• Task objective:
Copy the data precisely, keeping every character.
☆ ☆ ☆ ☆ ☆ ☆ ☆
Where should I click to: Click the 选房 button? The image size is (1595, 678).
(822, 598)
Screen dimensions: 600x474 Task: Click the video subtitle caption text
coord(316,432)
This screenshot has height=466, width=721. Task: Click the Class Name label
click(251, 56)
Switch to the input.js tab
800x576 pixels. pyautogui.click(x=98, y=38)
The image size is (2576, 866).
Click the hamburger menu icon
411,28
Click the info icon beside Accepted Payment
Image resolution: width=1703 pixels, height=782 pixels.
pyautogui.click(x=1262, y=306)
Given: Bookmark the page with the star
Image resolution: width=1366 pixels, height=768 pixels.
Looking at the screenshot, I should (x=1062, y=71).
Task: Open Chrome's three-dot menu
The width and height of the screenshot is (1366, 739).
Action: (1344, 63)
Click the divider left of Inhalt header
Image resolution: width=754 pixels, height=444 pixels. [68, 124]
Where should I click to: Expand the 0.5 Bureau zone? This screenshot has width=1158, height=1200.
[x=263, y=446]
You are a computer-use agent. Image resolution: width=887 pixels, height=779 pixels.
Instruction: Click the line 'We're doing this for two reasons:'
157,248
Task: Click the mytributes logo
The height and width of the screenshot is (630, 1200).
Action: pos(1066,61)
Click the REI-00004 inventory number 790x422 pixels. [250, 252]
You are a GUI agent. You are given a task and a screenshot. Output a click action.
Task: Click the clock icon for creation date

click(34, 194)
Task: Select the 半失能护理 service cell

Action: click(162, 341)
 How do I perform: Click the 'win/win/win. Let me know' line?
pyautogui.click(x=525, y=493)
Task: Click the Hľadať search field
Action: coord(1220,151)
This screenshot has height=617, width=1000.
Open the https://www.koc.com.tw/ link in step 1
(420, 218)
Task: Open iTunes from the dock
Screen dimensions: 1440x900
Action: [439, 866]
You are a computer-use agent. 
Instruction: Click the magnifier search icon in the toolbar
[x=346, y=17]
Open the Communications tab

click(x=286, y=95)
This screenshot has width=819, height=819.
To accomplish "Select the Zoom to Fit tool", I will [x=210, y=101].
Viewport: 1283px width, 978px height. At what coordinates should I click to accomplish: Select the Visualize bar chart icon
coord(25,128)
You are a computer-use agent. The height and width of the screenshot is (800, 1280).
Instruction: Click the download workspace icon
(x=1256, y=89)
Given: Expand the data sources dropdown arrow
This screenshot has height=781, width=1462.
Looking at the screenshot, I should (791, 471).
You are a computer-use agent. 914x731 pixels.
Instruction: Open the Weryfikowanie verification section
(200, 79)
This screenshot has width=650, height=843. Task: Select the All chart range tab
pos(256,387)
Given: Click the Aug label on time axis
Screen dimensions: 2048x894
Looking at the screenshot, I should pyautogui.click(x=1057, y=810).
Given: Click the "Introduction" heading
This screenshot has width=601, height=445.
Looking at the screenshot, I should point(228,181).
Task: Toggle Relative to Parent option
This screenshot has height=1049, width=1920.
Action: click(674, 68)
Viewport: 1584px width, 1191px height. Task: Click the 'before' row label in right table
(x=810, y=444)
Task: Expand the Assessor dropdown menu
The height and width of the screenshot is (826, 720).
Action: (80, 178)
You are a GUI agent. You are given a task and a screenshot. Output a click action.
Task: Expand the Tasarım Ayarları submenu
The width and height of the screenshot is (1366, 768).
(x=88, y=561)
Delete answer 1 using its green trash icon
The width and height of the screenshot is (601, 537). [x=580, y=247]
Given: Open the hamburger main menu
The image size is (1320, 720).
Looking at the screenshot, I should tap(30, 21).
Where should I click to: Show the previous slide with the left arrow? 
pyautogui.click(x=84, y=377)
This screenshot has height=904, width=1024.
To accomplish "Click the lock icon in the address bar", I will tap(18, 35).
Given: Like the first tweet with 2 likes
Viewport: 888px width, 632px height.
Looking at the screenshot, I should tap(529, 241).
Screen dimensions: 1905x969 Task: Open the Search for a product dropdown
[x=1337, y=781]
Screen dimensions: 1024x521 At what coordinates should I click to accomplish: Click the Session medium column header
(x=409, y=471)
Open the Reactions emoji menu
☆ ☆ ☆ ☆ ☆ ☆ ☆
• Finished task:
Where should I click to: Click the 选房 button? The image size is (1595, 678).
(822, 598)
Screen dimensions: 600x474 Task: Click the video subtitle caption text
coord(316,432)
This screenshot has height=466, width=721. Task: Click the Class Name label
click(251, 56)
Switch to the input.js tab
800x576 pixels. pyautogui.click(x=98, y=38)
The image size is (2576, 866).
Click the hamburger menu icon
411,28
Click the info icon beside Accepted Payment
Image resolution: width=1703 pixels, height=782 pixels.
pyautogui.click(x=1262, y=306)
Given: Bookmark the page with the star
Image resolution: width=1366 pixels, height=768 pixels.
Looking at the screenshot, I should (x=1062, y=71).
Task: Open Chrome's three-dot menu
The width and height of the screenshot is (1366, 739).
Action: (1344, 63)
Click the divider left of Inhalt header
Image resolution: width=754 pixels, height=444 pixels. [68, 124]
Where should I click to: Expand the 0.5 Bureau zone? This screenshot has width=1158, height=1200.
[x=263, y=446]
You are a computer-use agent. Image resolution: width=887 pixels, height=779 pixels.
Instruction: Click the line 'We're doing this for two reasons:'
157,248
Task: Click the mytributes logo
The height and width of the screenshot is (630, 1200).
Action: pos(1066,61)
Click the REI-00004 inventory number 790x422 pixels. [250, 252]
You are a GUI agent. You are given a task and a screenshot. Output a click action.
Task: Click the clock icon for creation date

click(34, 194)
Task: Select the 半失能护理 service cell

Action: click(162, 341)
 How do I perform: Click the 'win/win/win. Let me know' line?
pyautogui.click(x=525, y=493)
Task: Click the Hľadať search field
Action: coord(1220,151)
This screenshot has height=617, width=1000.
Open the https://www.koc.com.tw/ link in step 1
(420, 218)
Task: Open iTunes from the dock
Screen dimensions: 1440x900
Action: [439, 866]
You are a computer-use agent. 
Instruction: Click the magnifier search icon in the toolbar
[x=346, y=17]
Open the Communications tab

click(x=286, y=95)
This screenshot has width=819, height=819.
To accomplish "Select the Zoom to Fit tool", I will [x=210, y=101].
Viewport: 1283px width, 978px height. At what coordinates should I click to accomplish: Select the Visualize bar chart icon
coord(25,128)
You are a computer-use agent. The height and width of the screenshot is (800, 1280).
Instruction: Click the download workspace icon
(x=1256, y=89)
Given: Expand the data sources dropdown arrow
This screenshot has height=781, width=1462.
Looking at the screenshot, I should (791, 471).
You are a computer-use agent. 914x731 pixels.
Instruction: Open the Weryfikowanie verification section
(200, 79)
This screenshot has width=650, height=843. Task: Select the All chart range tab
pos(256,387)
Given: Click the Aug label on time axis
Screen dimensions: 2048x894
Looking at the screenshot, I should pyautogui.click(x=1057, y=810).
Given: Click the "Introduction" heading
This screenshot has width=601, height=445.
Looking at the screenshot, I should point(228,181).
Task: Toggle Relative to Parent option
This screenshot has height=1049, width=1920.
Action: click(674, 68)
Viewport: 1584px width, 1191px height. Task: Click the 'before' row label in right table
(x=810, y=444)
Task: Expand the Assessor dropdown menu
The height and width of the screenshot is (826, 720).
Action: (80, 178)
You are a GUI agent. You are given a task and a screenshot. Output a click action.
Task: Expand the Tasarım Ayarları submenu
The width and height of the screenshot is (1366, 768).
(x=88, y=561)
Delete answer 1 using its green trash icon
The width and height of the screenshot is (601, 537). [x=580, y=247]
Given: Open the hamburger main menu
The image size is (1320, 720).
Looking at the screenshot, I should tap(30, 21).
Where should I click to: Show the previous slide with the left arrow? 
pyautogui.click(x=84, y=377)
This screenshot has height=904, width=1024.
To accomplish "Click the lock icon in the address bar", I will tap(18, 35).
Given: Like the first tweet with 2 likes
Viewport: 888px width, 632px height.
Looking at the screenshot, I should tap(529, 241).
Screen dimensions: 1905x969 Task: Open the Search for a product dropdown
[x=1337, y=781]
Screen dimensions: 1024x521 At what coordinates should I click to accomplish: Click the Session medium column header
(x=409, y=471)
Open the Reactions emoji menu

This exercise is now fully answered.